This story has been around for 80-100 years and has been re-told in various forms. The author is unknown.
The Engine Mechanic
A giant ship engine failed. The ship's owners hired one expert after another, but none of them could figure out how to fix the engine. The owners were losing money every day as their ship sat idle.
Eventually, they brought in an old timer who had been fixing ships since he was a young man. He carried a large bag of tools with him, and when he arrived he immediately went to work, inspecting the engine from top to bottom.
After looking things over, the old man reached into his bag, pulled out a hammer and reached down and tapped on a small place on the engine. Instantly, the engine sprang back to life.

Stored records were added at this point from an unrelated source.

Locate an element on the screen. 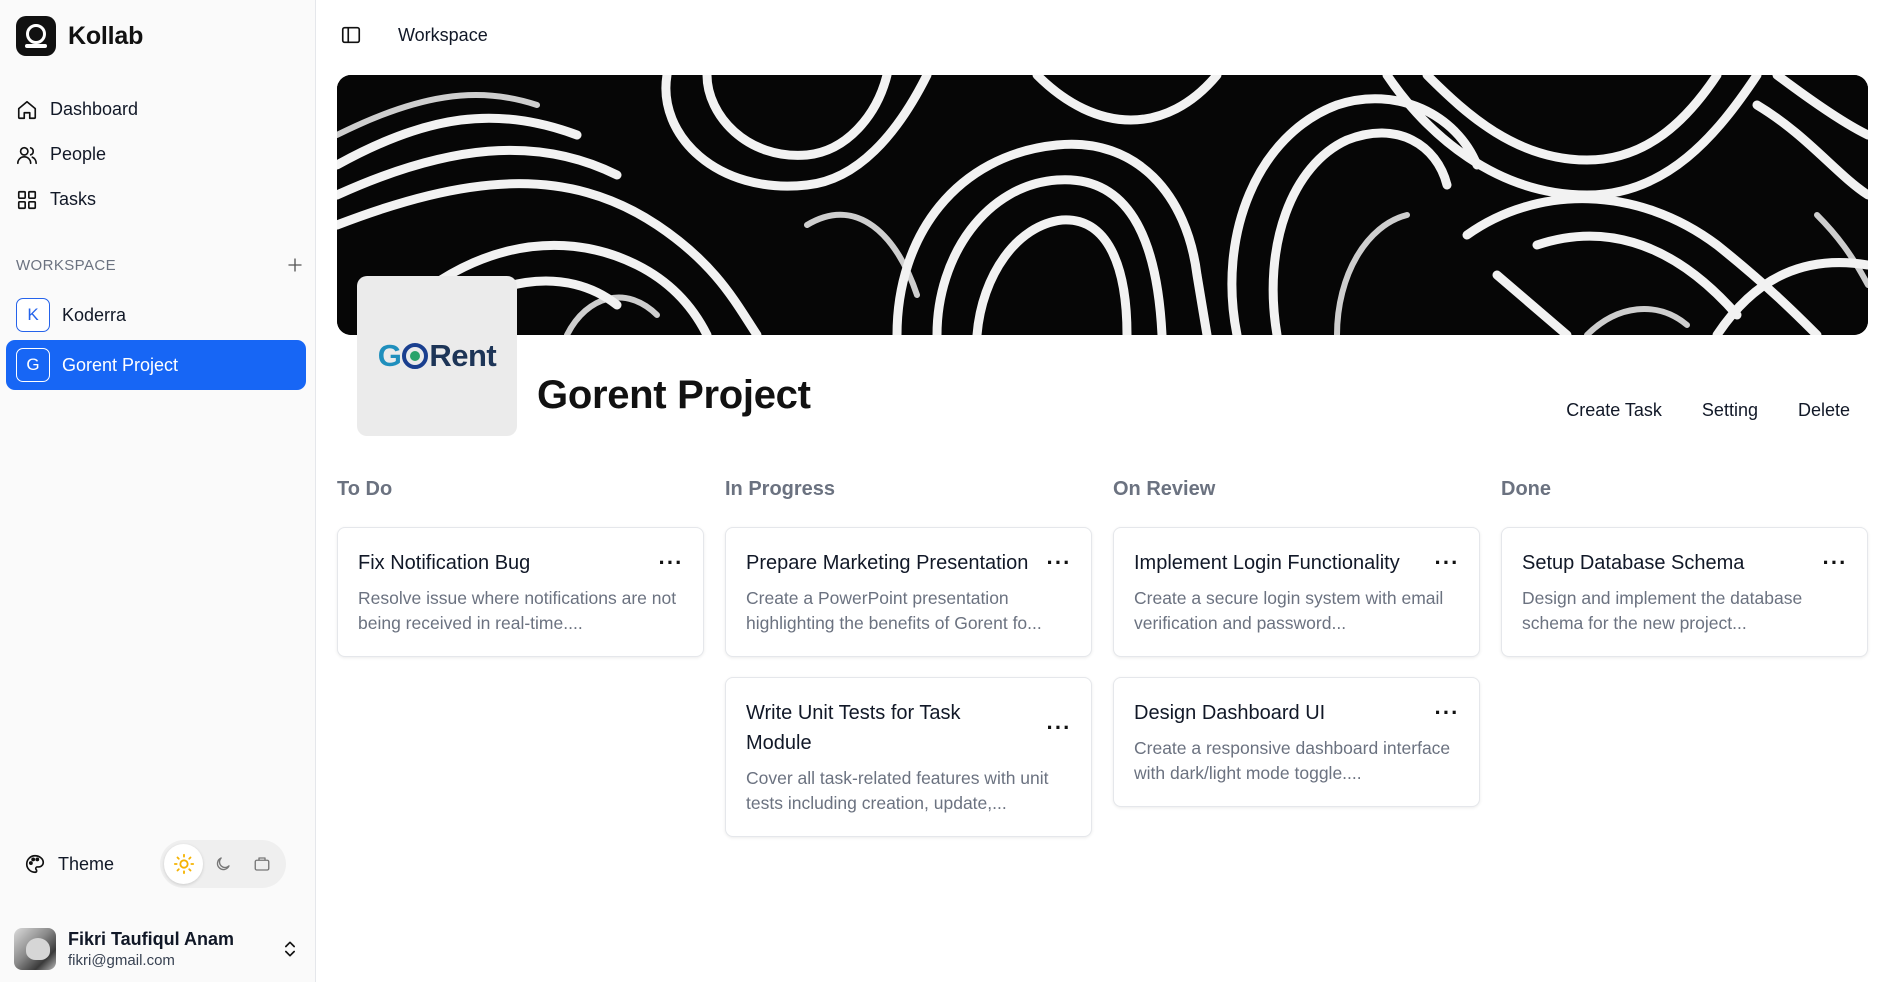  workspace-name: Gorent Project is located at coordinates (120, 364). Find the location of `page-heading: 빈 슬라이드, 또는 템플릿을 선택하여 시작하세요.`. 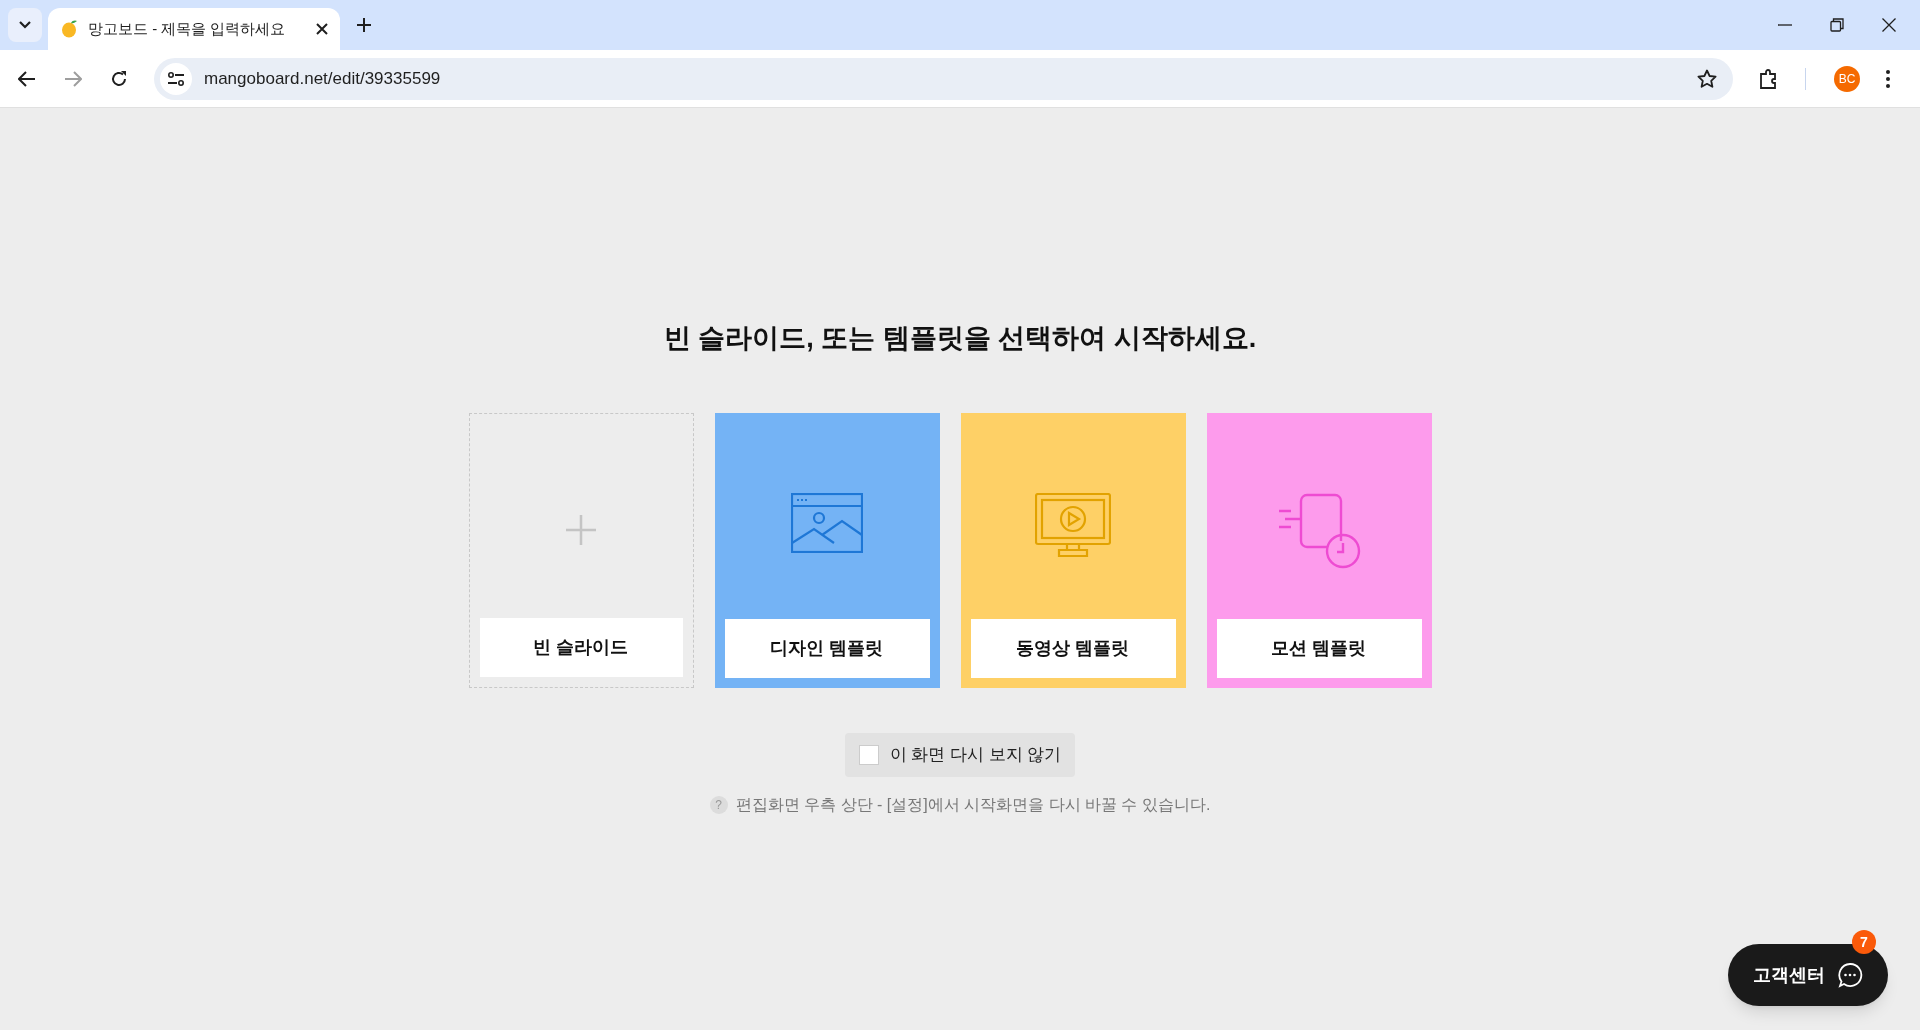

page-heading: 빈 슬라이드, 또는 템플릿을 선택하여 시작하세요. is located at coordinates (960, 338).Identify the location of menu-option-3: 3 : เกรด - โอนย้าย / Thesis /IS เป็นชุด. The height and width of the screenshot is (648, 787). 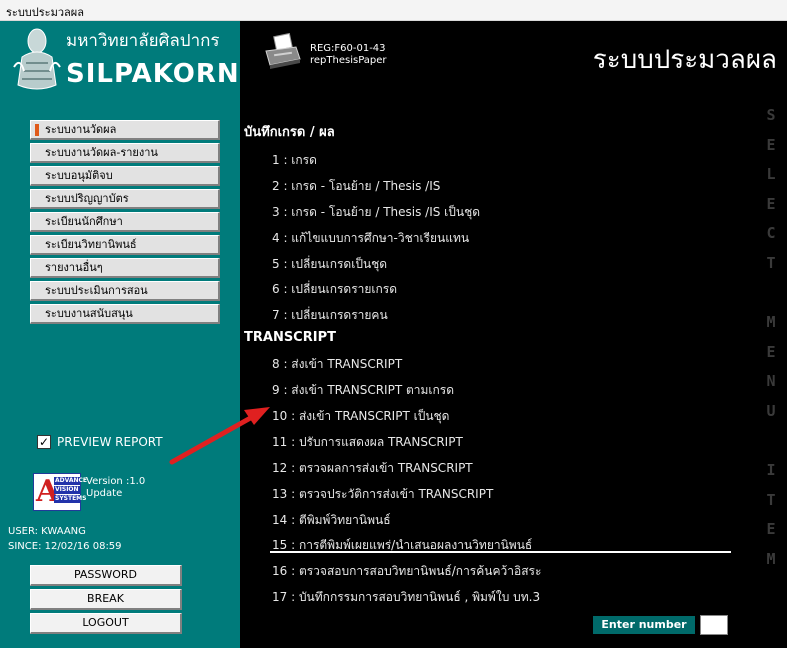
(376, 212).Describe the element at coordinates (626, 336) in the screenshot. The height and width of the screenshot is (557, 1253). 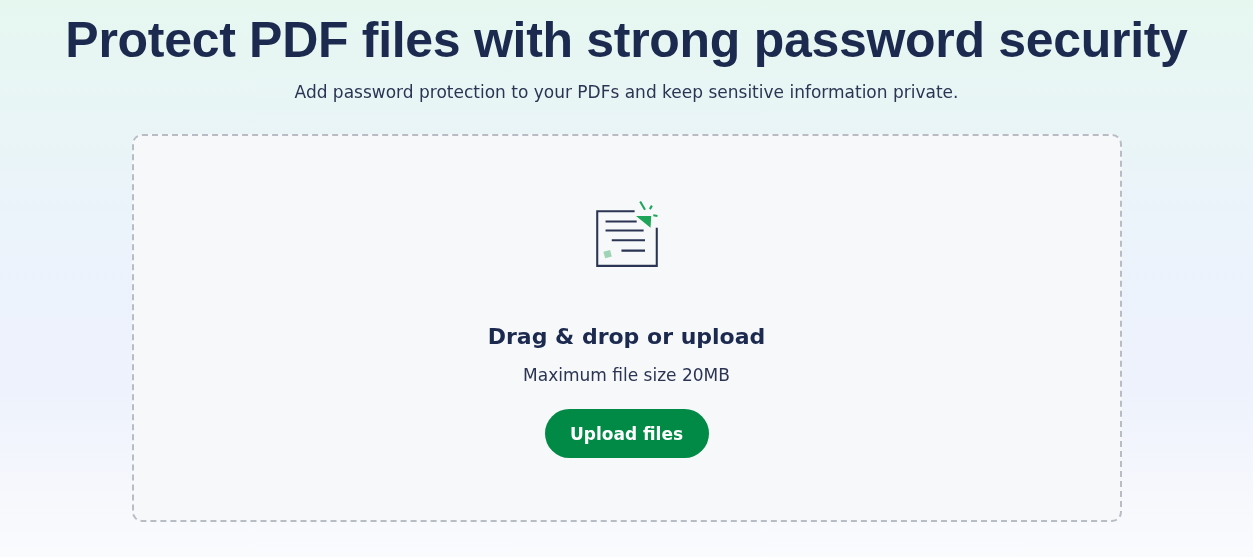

He carefully put his hammer away. The engine was fixed!
A week later, the owners received a bill from the old man for ten thousand
dollars.
"What?!" the owners exclaimed. "He hardly did anything!"
So they wrote the old man a note saying, "Please send us an itemized bill."
The man sent a bill that read:
Tapping with hammer....................... $ 2.00
Knowing where to tap.......................... $ 9,998.00
The moral of the story is that, while effort is important, having the experience to know where to put that effort makes all the difference.
I'm not sure what the correlation is from an engine mechanic to a commercial photographer, but the lesson in experience definitely translates. I've been shooting photos and getting paid for it since I was 14 years old. That doesn't necessarily make me good photographer, but it does make me an experienced photographer. I've photographed tens of thousands of people over the years and I've clicked that shutter button on my camera hundreds of thousands of times. What does this mean? Well, if you're a client you can rest assured that I can adapt to a change in your schedule, help calm that nervous subject, and get rid of that cloudy sky in Photoshop. If gear fails, I have a backup - for almost everything. No, I don't carry a hammer in my camera bag, but I like to think I do know where to tap.